* _Problem requirements_
Repeat each entry word for word.

* _Collected data entries_
▬▬▬▬▬▬▬▬▬▬
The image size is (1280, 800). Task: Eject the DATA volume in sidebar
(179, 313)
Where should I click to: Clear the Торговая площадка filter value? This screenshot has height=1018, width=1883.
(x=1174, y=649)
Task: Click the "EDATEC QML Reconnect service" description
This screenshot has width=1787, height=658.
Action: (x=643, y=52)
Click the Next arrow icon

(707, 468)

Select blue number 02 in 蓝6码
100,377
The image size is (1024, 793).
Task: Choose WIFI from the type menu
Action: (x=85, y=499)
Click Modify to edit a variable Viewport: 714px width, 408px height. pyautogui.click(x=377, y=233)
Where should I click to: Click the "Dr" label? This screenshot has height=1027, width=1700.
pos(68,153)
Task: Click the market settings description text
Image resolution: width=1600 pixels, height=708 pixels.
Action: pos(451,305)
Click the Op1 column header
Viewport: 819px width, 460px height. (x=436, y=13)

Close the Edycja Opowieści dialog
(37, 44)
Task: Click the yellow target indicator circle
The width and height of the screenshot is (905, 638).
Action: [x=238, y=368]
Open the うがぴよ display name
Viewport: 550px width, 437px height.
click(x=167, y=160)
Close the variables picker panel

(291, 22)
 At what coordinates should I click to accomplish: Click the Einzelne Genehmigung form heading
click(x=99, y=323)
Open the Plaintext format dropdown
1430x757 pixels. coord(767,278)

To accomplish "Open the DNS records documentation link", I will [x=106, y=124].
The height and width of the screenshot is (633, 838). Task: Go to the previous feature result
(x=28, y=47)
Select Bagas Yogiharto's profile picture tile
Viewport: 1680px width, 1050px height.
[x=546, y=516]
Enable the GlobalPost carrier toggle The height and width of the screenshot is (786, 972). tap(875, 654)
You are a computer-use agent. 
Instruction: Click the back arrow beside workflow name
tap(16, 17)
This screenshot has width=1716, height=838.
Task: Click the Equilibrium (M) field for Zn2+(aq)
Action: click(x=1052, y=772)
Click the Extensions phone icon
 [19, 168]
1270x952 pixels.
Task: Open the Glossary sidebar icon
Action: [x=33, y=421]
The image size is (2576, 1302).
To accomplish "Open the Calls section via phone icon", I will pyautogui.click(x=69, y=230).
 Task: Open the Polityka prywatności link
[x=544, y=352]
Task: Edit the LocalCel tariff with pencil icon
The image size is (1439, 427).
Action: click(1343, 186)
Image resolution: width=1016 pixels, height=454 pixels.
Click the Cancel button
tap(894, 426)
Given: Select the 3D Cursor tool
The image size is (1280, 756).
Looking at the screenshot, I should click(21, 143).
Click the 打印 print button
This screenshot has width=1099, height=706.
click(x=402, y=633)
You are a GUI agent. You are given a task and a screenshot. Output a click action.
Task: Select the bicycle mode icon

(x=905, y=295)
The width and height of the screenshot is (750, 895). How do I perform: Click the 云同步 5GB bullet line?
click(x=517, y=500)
▬▬▬▬▬▬▬▬▬▬
* _Task result_
The image size is (1280, 800). Task: Eject the DATA volume in sidebar
(179, 313)
Where should I click to: Clear the Торговая площадка filter value? This screenshot has height=1018, width=1883.
(x=1174, y=649)
Task: Click the "EDATEC QML Reconnect service" description
This screenshot has width=1787, height=658.
Action: (x=643, y=52)
Click the Next arrow icon

(707, 468)

Select blue number 02 in 蓝6码
100,377
The image size is (1024, 793).
Task: Choose WIFI from the type menu
Action: (x=85, y=499)
Click Modify to edit a variable Viewport: 714px width, 408px height. pyautogui.click(x=377, y=233)
Where should I click to: Click the "Dr" label? This screenshot has height=1027, width=1700.
pos(68,153)
Task: Click the market settings description text
Image resolution: width=1600 pixels, height=708 pixels.
Action: pos(451,305)
Click the Op1 column header
Viewport: 819px width, 460px height. (x=436, y=13)

Close the Edycja Opowieści dialog
(37, 44)
Task: Click the yellow target indicator circle
The width and height of the screenshot is (905, 638).
Action: [x=238, y=368]
Open the うがぴよ display name
Viewport: 550px width, 437px height.
click(x=167, y=160)
Close the variables picker panel

(291, 22)
 At what coordinates should I click to accomplish: Click the Einzelne Genehmigung form heading
click(x=99, y=323)
Open the Plaintext format dropdown
1430x757 pixels. coord(767,278)

To accomplish "Open the DNS records documentation link", I will [x=106, y=124].
The height and width of the screenshot is (633, 838). Task: Go to the previous feature result
(x=28, y=47)
Select Bagas Yogiharto's profile picture tile
Viewport: 1680px width, 1050px height.
[x=546, y=516]
Enable the GlobalPost carrier toggle The height and width of the screenshot is (786, 972). tap(875, 654)
You are a computer-use agent. 
Instruction: Click the back arrow beside workflow name
tap(16, 17)
This screenshot has width=1716, height=838.
Task: Click the Equilibrium (M) field for Zn2+(aq)
Action: click(x=1052, y=772)
Click the Extensions phone icon
 [19, 168]
1270x952 pixels.
Task: Open the Glossary sidebar icon
Action: [x=33, y=421]
The image size is (2576, 1302).
To accomplish "Open the Calls section via phone icon", I will pyautogui.click(x=69, y=230).
 Task: Open the Polityka prywatności link
[x=544, y=352]
Task: Edit the LocalCel tariff with pencil icon
The image size is (1439, 427).
Action: click(1343, 186)
Image resolution: width=1016 pixels, height=454 pixels.
Click the Cancel button
tap(894, 426)
Given: Select the 3D Cursor tool
The image size is (1280, 756).
Looking at the screenshot, I should click(21, 143).
Click the 打印 print button
This screenshot has width=1099, height=706.
click(x=402, y=633)
You are a GUI agent. You are given a task and a screenshot. Output a click action.
Task: Select the bicycle mode icon

(x=905, y=295)
The width and height of the screenshot is (750, 895). How do I perform: Click the 云同步 5GB bullet line?
click(x=517, y=500)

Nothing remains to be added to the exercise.